Cosmi was selected by the Washington Football Team in the second round (51st overall) of the 2021 NFL draft. He signed his four-year rookie contract on May 13, 2021.

Pre-draft measurables
| Height | Weight | Arm length | Hand span | Wingspan | 40-yard dash | 10-yard split | 20-yard split | 20-yard shuttle | Three-cone drill | Vertical jump | Broad jump | Bench press |
| 6 ft 5+7⁄8 in (1.98 m) | 314 lb (142 kg) | 33 in (0.84 m) | 10+1⁄4 in (0.26 m) | 6 ft 8+1⁄4 in (2.04 m) | 4.85 s | 1.68 s | 2.67 s | 4.39 s | 7.35 s | 30.0 in (0.76 m) | 9 ft 9 in (2.97 m) | 36 reps |
All values from Pro Day

===2021===
Cosmi was named the starting right tackle during training camp and made his professional debut in the opening game of the season. In the second quarter, Cosmi left the Week 5 game against the New Orleans Saints with an ankle injury. Cosmi missed the next four games until he returned against the Carolina Panthers in Week 11. He left that game early due to a hip injury and would eventually be placed on injured reserve on November 29, 2021. He was reactivated to the active roster on December 20 and finished out the season, though he missed the week 17 game against Philadelphia due to Covid.
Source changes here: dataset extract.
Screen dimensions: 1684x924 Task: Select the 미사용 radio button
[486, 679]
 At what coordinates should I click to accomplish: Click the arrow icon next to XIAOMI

He played in nine total games total, all of which he started.

===2022===
Cosmi underwent thumb surgery following Week 4 of the 2022 season. After missing three games, Cosmi played with a club on his hand in Week 8 but in a reserve role with the Commanders choosing to stick with Cornelius Lucas as the starting right tackle. In Week 13 against the New York Giants, he started at right guard before leaving in the third quarter with an ankle injury. He was again the starter for the last game of the year. He played in 14 games that season, starting 6 and playing more than half the team's offensive snaps.

===2023===
Cosmi remained at right guard for the 2023 season. He managed to remain healthy all season, starting all 17 games and playing in nearly 100% of the team's offensive snaps.

===2024===
On September 4, 2024, Cosmi signed a four-year contract extension worth $74 million with $45 million guaranteed. Cosmi again stayed healthy through the 2024 regular season and started at right guard for all 17 games; but he left in the first half of the Divisional round game against the Detroit Lions due to a knee injury. It was confirmed the next day that Cosmi tore his ACL and would be out for the remainder of the 2024-25 playoffs. He had surgery in early February, 2025.

===2025===
On July 23, 2025, the Commanders placed Cosmi on the active/physically unable to perform (PUP) list for the start of training camp. He remained on the reserve/PUP list at the start of the season. Cosmi was activated on October 18, ahead of Washington's Week 7 matchup against the Dallas Cowboys. On December 22, the Commanders placed Cosmi on season-ending injured reserve due to a concussion.

== Personal life ==
Cosmi's parents immigrated from Romania to the United States in the early 1980s. He is a Christian. Cosmi married his wife Blair, whom he met at the University of Texas at Austin, in March 2023. They have two children together, a daughter who was born in 2024 and a son in 2025.